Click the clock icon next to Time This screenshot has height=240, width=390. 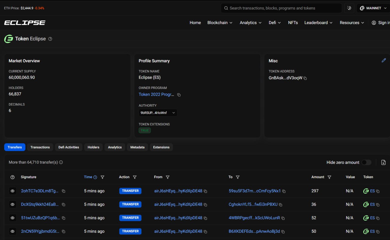[x=95, y=177]
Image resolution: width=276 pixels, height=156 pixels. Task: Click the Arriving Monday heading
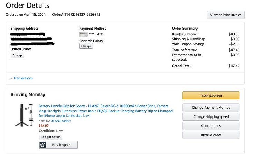pyautogui.click(x=28, y=94)
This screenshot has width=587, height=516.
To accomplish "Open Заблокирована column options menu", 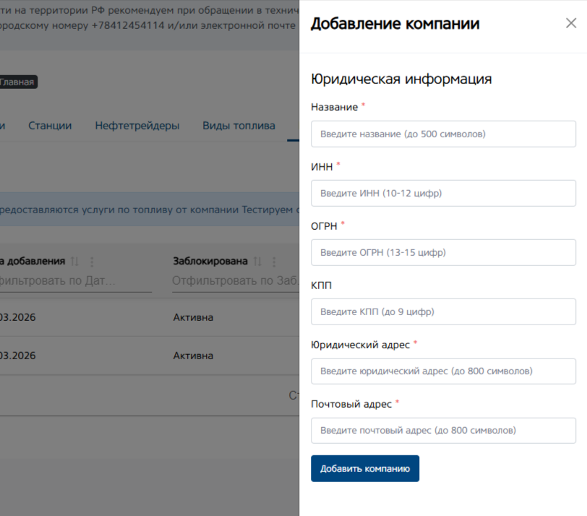I will (x=275, y=262).

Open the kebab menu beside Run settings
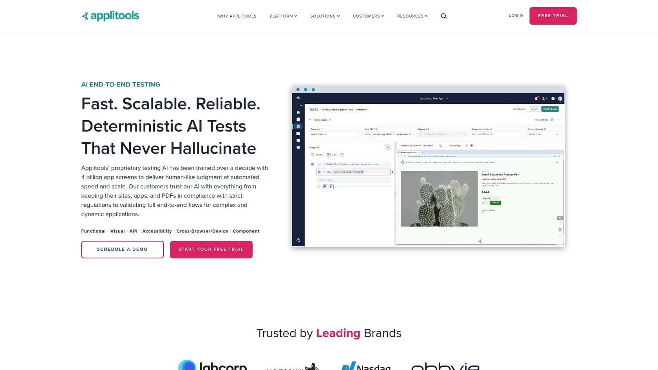tap(558, 120)
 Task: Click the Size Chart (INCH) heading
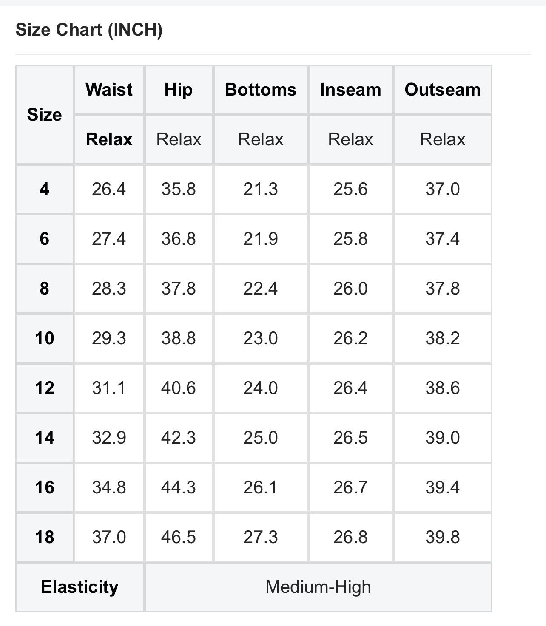[89, 30]
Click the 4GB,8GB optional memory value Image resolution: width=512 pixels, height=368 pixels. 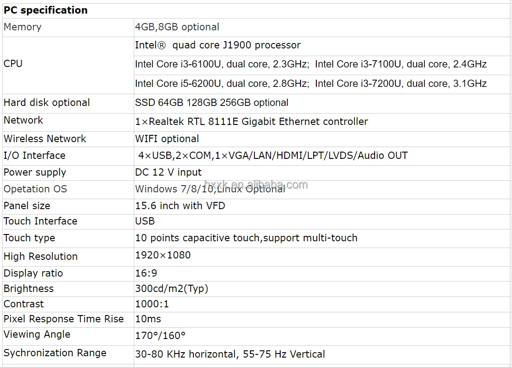(x=177, y=27)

──────────────────────────────

WHAT TO DO: How many lines of the listing above contain the string "Task"? Reply with the number alone.

WRITTEN ANSWER: 2